→ Task statement
In the article on 5G in South Korea, switch "handsets" to "phones" and give back everything from "But with spotty" down to "South Korean operator.".

→ Provided text
-=-=-=-=-

As a result of the Wuhan Coronavirus, South Korea is slipping from its lead in the global next-generation 5G telecom services, with the pandemic cooling consumer sentiments for costs and quality.
Earlier this year, South Korea’s telecom operators led by SK Telecom and KT Corp had launched the world’s first 5G services with South Korea’s Samsung Electronics stole a march on equipment makers globally by launching the first 5G phone around the same time.
But with spotty 5G coverage, expensive handsets and with the Wuhan Coronavirus thunking consumer demand, the hype over 5G services has gone down considerably.
Sales of Samsung’s brand new 5G-ready Galaxy S20 smartphones, which were launched at the end of February with high price tags of $1,308.81 (1,595,000 won), are now down by nearly 30% in South Korea compared with early sales of its previous S10 series, said an official at a South Korean operator.
Typically, sales of newly released models soar right after the product launch, said the official.
The slowdown of 5G services in South Korea underscores the impact that the Wuhan Coronavirus is having on the South Korean economy. It is to be seen how other smartphone makers, including Apple Inc, react to this trend.
Apple is scheduled to launch 5G phones later this fall and is counting on 5G for a sales boost following two years of industry-wide contraction.
The contraction of 5G services is also likely to impact the deployment of futuristic services including self-driving cars and fully automated factories.
Countries such as France, Spain, Italy, and Austria have postponed the sale of 5G auctions because of the Wuhan coronavirus.
In contrast, China’s 5G sales are expected to recover in the second quarter. This could be a boost for Chinese companies such as Huawei, said Tom Kang, an analyst at research firm Counterpoint.
Samsung has a limited presence in China and sells most of its premium 5G phones in other markets.

-=-=-=-=-

→ Collected material
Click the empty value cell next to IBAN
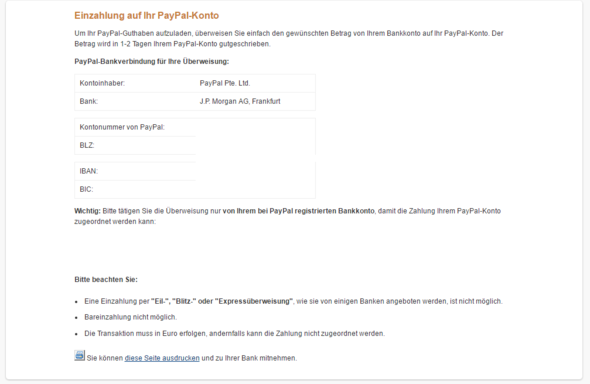(255, 171)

-=-=-=-=-

→ Task answer
But with spotty 5G coverage, expensive phones and with the Wuhan Coronavirus thunking consumer demand, the hype over 5G services has gone down considerably.
Sales of Samsung’s brand new 5G-ready Galaxy S20 smartphones, which were launched at the end of February with high price tags of $1,308.81 (1,595,000 won), are now down by nearly 30% in South Korea compared with early sales of its previous S10 series, said an official at a South Korean operator.